# Telecom jobs in Australia



## ibinujacob (Dec 16, 2012)

Hi...I am a telecom engineer with four years experience in cs core and ps core and currently work for Nokia Siemens as ps core engineer in India.I have just got the invite for visa application under skilled independent subclass 189.

In India telecom is a booming market and highly competitive with plenty of jobs.
Can anyone guide me on the job prospects in telecom in Australia. 
What baffles me is they are granting me a visa because it is a skill in shortage but there are hardly any jobs to be seen in the job portals.....
Where do I search for the telec


----------



## arpit.waj (Dec 22, 2012)

ibinujacob said:


> Hi...I am a telecom engineer with four years experience in cs core and ps core and currently work for Nokia Siemens as ps core engineer in India.I have just got the invite for visa application under skilled independent subclass 189.
> 
> In India telecom is a booming market and highly competitive with plenty of jobs.
> Can anyone guide me on the job prospects in telecom in Australia.
> ...


What i heard is that you need to be onshore first to see jobs !!
There are openings but yes not in abundance. I am in similar boat.Hope for best.

Good luck !


----------



## ausmover (Apr 19, 2013)

Hi Ibinujacob & Arpit,

How is your job hunt going on in Telecom sector? Have you folks reached Australia?

Regards
Ausmover


----------



## ibinujacob (Dec 16, 2012)

ausmover said:


> Hi Ibinujacob & Arpit,
> 
> How is your job hunt going on in Telecom sector? Have you folks reached Australia?
> 
> ...


Telecom ...(especially Mobile telecom) is not a really hot field to be in Oz is what I have realised.
However if you are into fiber optics then there are plenty of jobs.
I will me moving only in June and tried applying for few via seek and linkedin.When I follow it up later they say that there are already 100+ applicants, all ready to join asap so I will not even be considered if I am not in Oz.
There is negligible demand and too much supply.
From what I have heard from friends there, the markets suddenly flooded with PR's.
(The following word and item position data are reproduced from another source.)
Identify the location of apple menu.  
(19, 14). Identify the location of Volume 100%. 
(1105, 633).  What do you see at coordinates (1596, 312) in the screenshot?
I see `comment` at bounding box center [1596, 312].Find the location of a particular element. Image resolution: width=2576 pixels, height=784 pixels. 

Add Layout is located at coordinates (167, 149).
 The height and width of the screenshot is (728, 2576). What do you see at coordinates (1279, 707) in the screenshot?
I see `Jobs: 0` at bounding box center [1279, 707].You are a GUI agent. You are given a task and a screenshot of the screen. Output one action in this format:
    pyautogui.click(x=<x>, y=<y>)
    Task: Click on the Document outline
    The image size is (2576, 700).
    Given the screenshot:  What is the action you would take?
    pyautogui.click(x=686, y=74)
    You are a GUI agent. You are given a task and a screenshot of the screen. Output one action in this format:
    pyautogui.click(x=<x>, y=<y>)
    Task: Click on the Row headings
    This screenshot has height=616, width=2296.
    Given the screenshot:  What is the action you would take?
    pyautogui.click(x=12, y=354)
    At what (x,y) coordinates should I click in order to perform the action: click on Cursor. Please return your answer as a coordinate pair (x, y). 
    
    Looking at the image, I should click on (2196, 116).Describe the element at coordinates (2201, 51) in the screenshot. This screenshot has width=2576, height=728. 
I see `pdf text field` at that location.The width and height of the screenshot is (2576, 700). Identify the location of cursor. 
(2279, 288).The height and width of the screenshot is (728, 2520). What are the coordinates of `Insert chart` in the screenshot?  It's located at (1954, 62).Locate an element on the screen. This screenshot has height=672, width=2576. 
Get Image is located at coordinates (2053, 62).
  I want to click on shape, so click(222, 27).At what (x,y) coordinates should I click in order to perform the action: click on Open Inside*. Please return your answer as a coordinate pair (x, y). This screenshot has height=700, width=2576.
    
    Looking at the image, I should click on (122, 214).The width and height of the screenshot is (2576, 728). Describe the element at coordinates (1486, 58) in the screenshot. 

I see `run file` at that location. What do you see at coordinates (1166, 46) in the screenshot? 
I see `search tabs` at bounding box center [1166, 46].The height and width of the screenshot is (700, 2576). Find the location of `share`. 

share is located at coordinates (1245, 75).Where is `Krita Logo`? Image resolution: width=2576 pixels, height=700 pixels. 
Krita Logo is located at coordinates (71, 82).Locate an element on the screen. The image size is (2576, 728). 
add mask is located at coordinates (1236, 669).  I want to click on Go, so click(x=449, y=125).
Also as a side note..if you are planning to do some International certifications like CCNA wait till you are in OZ.It will cost a few thousand more but has more value.They absolutely distrust certifications done in India because they have caught numerous cases of fraud by Indians.
OZies value Honesty. For same reason do not brag in one's resume. Only write whats true.


----------



## ausmover (Apr 19, 2013)

ibinujacob said:


> Telecom ...(especially Mobile telecom) is not a really hot field to be in Oz is what I have realised.
> However if you are into fiber optics then there are plenty of jobs.
> I will me moving only in June and tried applying for few via seek and linkedin.When I follow it up later they say that there are already 100+ applicants, all ready to join asap so I will not even be considered if I am not in Oz.
> There is negligible demand and too much supply.
> ...


Thanks Ibinujacob for your response and insight.

Regards
Ausmover


----------



## DylanW (Jan 26, 2011)

Hi There,

I have been in the Telco industy for 14 years. I moved from South Africa to Australia in 2010 and there are plenty jobs in Telco. Telstra/Optus (the larger telco's) always have positions available. Lots of the smaller players have positions too.

Dylan


----------



## emma123 (May 6, 2013)

hi Dylan,
i m in melbourne from past 4 months and haven't got any requirement post anywhere related to telecom especially telecom testing field.
tried directly on telstra or any other telecom directly i didnt help.it will be of great help if you can let me know if any consultants or any other ways to get to know about these requirements.

regards,
emma123


----------